### EXERCISE TASK
Reproduce the lines below word for word, but omit the pictures.

(Word and element locating data)
================

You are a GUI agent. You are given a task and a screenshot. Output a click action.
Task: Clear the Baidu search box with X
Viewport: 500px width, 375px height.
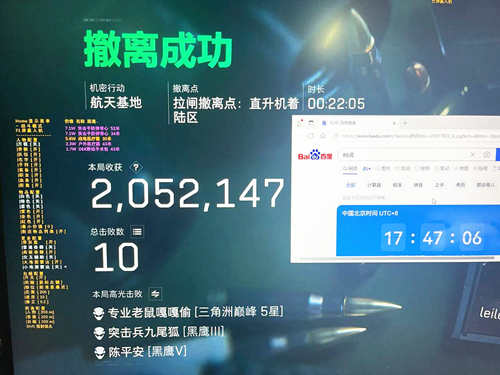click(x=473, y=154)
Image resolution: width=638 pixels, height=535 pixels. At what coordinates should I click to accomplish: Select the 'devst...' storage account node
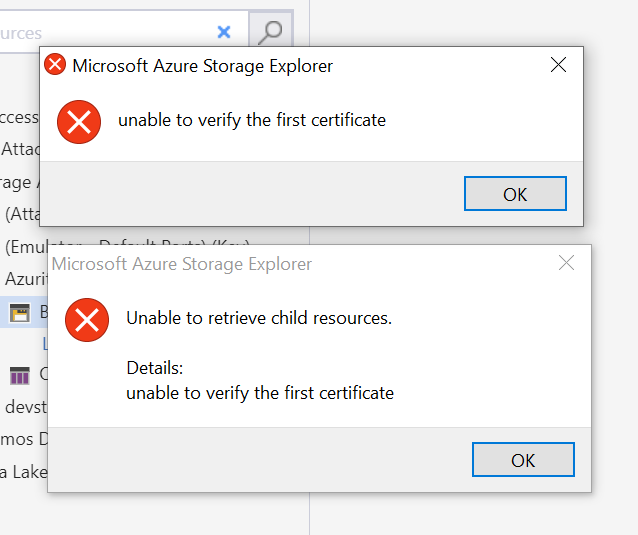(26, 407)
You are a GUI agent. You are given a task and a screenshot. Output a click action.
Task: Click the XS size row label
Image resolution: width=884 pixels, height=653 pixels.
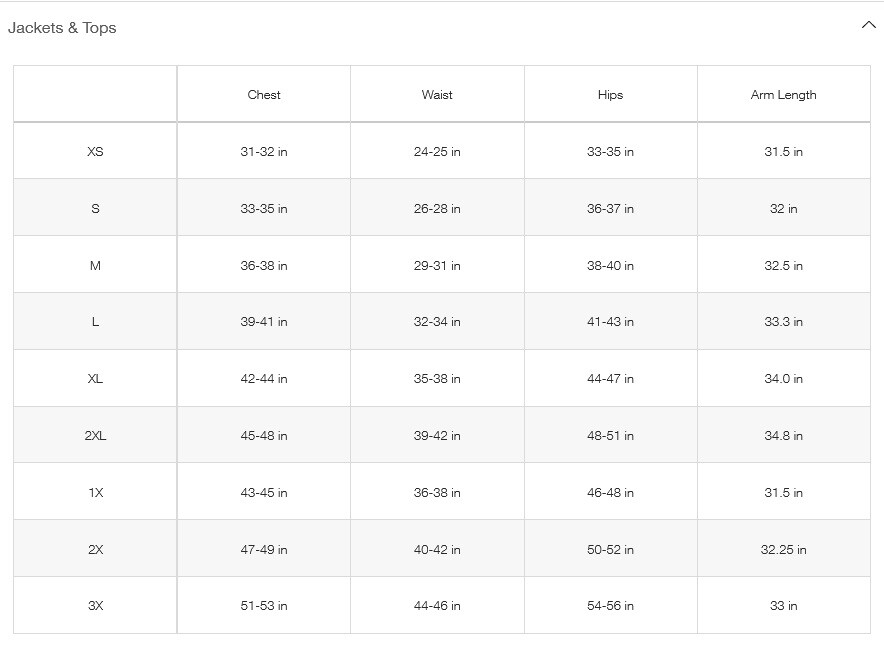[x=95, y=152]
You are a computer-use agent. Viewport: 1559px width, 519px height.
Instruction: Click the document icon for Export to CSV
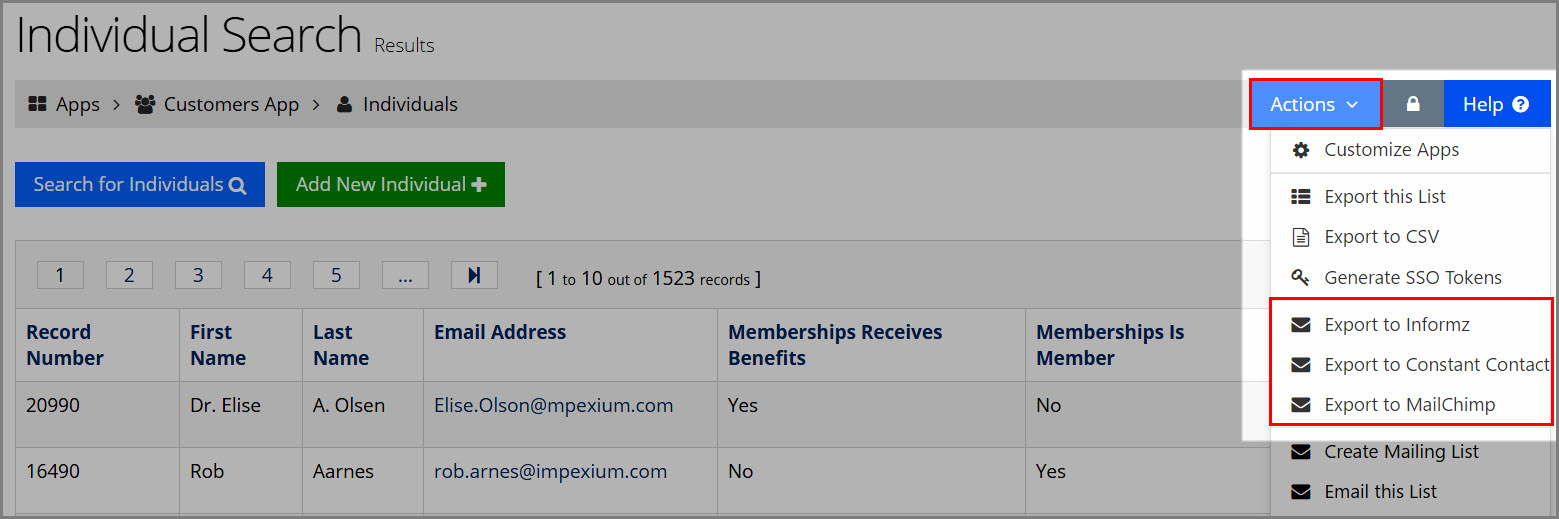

================

### RIGHT ANSWER
You are a GUI agent. You are given a task and a screenshot. Output a click action.
Task: Clear the Baidu search box with X
Viewport: 500px width, 375px height.
click(x=473, y=154)
Image resolution: width=638 pixels, height=535 pixels. At what coordinates should I click to accomplish: Select the 'devst...' storage account node
(26, 407)
You are a GUI agent. You are given a task and a screenshot. Output a click action.
Task: Click the XS size row label
Image resolution: width=884 pixels, height=653 pixels.
[x=95, y=152]
You are a computer-use agent. Viewport: 1559px width, 519px height.
Instruction: Click the document icon for Export to CSV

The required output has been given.